Made grain-to-glass using a traditional pot still distillation and aged in new charred oak with a mash bill of blue corn, wheat, rye, and malted barley.
Appearance: Ale/light oak. A hairline swirl mark forms. Mostly teardrops and some short thin legs.
Nose: The typical, instantly recognisable cherry, wood and vanilla aromas hit first on the nose. There’s a slight barrel char edge to it too, which is nice and adds another dimension. There are some tobacco leaves, peppery and cinnamon aromas too. It’s quite an outdoors type of nose. Forest notes like bark and damp leaves.

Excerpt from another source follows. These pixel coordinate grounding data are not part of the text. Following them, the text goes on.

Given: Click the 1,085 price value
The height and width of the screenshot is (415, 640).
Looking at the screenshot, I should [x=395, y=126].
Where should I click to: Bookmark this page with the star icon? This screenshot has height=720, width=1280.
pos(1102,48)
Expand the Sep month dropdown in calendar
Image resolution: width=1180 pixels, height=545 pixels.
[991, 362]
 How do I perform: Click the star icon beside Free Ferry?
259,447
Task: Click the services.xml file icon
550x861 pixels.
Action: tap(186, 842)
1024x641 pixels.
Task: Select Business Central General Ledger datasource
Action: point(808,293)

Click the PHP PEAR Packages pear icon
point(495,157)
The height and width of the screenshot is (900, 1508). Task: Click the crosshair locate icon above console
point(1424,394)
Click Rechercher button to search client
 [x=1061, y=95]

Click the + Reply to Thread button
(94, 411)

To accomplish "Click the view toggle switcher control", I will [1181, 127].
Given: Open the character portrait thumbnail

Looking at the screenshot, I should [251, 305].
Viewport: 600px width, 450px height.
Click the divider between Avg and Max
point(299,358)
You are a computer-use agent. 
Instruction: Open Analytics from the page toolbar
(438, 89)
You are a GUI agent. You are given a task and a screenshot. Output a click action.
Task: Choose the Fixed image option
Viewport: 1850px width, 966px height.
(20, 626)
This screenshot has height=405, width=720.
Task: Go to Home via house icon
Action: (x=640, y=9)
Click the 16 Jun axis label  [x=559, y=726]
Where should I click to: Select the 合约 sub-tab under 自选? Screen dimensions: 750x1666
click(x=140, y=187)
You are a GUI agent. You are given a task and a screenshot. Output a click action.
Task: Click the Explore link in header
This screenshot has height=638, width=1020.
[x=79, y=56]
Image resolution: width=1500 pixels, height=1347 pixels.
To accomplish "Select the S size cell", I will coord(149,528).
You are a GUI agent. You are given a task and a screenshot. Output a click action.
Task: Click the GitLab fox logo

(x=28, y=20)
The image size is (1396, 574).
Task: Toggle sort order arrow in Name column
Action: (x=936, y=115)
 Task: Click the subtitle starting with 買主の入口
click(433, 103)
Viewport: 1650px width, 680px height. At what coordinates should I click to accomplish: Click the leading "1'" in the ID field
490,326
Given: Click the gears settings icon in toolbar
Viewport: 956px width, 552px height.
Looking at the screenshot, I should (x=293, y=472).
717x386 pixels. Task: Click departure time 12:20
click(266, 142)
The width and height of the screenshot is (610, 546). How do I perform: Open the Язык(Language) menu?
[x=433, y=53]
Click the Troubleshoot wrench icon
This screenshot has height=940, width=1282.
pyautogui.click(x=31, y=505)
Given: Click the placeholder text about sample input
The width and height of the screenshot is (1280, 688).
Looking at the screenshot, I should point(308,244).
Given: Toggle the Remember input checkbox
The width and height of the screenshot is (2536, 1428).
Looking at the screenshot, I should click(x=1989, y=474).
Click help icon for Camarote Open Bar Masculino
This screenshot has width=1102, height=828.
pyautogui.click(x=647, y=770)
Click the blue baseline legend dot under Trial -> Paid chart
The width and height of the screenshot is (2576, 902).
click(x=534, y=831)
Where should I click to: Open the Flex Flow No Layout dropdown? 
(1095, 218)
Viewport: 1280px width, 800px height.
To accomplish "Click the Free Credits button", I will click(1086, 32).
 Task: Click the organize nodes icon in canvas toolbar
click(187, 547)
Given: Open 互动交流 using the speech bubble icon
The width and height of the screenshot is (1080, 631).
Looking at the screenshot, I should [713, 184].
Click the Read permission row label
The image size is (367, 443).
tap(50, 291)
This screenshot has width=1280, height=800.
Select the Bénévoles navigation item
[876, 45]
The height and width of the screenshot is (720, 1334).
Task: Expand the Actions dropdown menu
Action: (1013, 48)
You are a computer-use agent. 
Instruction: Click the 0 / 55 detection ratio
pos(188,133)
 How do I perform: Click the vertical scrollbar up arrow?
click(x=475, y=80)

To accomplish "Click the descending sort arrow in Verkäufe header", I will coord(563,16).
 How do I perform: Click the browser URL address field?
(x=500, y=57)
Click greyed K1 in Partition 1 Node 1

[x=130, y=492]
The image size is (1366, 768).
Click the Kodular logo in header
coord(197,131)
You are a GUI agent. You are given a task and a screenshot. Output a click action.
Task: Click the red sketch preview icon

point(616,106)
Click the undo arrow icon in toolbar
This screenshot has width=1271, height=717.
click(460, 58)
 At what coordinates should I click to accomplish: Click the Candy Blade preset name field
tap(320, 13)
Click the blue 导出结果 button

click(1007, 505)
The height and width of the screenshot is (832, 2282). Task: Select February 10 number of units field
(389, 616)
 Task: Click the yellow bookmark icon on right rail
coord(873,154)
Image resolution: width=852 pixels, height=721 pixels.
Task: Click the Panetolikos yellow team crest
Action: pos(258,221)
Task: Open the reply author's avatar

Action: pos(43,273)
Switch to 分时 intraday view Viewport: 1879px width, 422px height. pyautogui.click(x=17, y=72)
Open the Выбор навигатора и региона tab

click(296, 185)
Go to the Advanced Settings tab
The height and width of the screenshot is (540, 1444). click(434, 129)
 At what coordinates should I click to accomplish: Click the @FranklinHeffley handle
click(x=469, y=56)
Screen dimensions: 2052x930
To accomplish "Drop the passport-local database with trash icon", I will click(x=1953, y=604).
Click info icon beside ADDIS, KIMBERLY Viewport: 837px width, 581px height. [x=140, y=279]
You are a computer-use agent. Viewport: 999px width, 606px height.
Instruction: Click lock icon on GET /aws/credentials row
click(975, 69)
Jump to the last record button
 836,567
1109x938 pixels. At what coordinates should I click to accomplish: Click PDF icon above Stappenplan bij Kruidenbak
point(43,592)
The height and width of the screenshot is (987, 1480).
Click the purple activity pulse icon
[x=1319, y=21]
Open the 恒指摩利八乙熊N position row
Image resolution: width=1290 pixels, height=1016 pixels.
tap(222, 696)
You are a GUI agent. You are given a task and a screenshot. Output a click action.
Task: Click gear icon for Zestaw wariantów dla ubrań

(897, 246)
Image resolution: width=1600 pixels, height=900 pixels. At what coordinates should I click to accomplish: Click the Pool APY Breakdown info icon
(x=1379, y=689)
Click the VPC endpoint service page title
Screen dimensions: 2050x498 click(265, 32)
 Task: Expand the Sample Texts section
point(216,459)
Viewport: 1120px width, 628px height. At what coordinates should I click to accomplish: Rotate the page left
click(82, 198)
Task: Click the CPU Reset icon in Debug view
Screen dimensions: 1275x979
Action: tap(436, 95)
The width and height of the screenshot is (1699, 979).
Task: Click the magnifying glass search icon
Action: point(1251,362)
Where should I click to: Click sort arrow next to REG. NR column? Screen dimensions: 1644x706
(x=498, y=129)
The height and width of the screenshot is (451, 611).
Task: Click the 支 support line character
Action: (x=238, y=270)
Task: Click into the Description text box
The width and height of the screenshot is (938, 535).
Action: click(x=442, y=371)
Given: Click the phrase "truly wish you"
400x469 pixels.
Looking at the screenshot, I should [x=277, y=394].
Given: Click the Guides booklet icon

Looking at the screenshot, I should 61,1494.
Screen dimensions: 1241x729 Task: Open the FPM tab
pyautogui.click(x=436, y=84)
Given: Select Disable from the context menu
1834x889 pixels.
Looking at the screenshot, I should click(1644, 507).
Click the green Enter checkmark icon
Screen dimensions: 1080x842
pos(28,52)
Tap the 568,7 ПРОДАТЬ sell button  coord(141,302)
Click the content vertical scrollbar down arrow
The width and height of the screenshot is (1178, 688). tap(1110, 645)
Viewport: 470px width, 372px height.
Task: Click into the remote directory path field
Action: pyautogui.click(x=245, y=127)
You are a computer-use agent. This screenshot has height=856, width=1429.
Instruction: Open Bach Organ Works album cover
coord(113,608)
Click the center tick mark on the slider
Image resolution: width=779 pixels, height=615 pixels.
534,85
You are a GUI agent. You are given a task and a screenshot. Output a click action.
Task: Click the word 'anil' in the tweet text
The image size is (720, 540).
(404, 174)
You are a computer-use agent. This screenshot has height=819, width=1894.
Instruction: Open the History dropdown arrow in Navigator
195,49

As the glass matures a custard vanilla side to the nose starts to present itself, I like this mild side to the nose.
Palate: Nice oily mouthfeel. Immediate flavours of reduced cherries, black pepper, cinnamon and a touch of aniseed/liquorice.
The nose is very much that of bourbon, it’s immediately recognisable. The palate however is less like your typical bourbon and the sweetness and depth bring it closer to whisky than most US whiskey.
Orange (maybe) now, like a halfway between normal sweet oranges and more bitter blood orange. There’s also a cooling mint, like fresh spearmint. Grilled peaches in syrup (if that’s possible?).
The more I drink the fruitier it gets and it’s a very nice journey.
Finish: Syrupy sweetness is left lingering the longest on the tongue, together with some black pepper and cinnamon.
Overall: I really like this, the nose was nothing spectacular (very nice though) but the palate is a joy. It’s got a lot more going on than most ‘standard’ bourbons.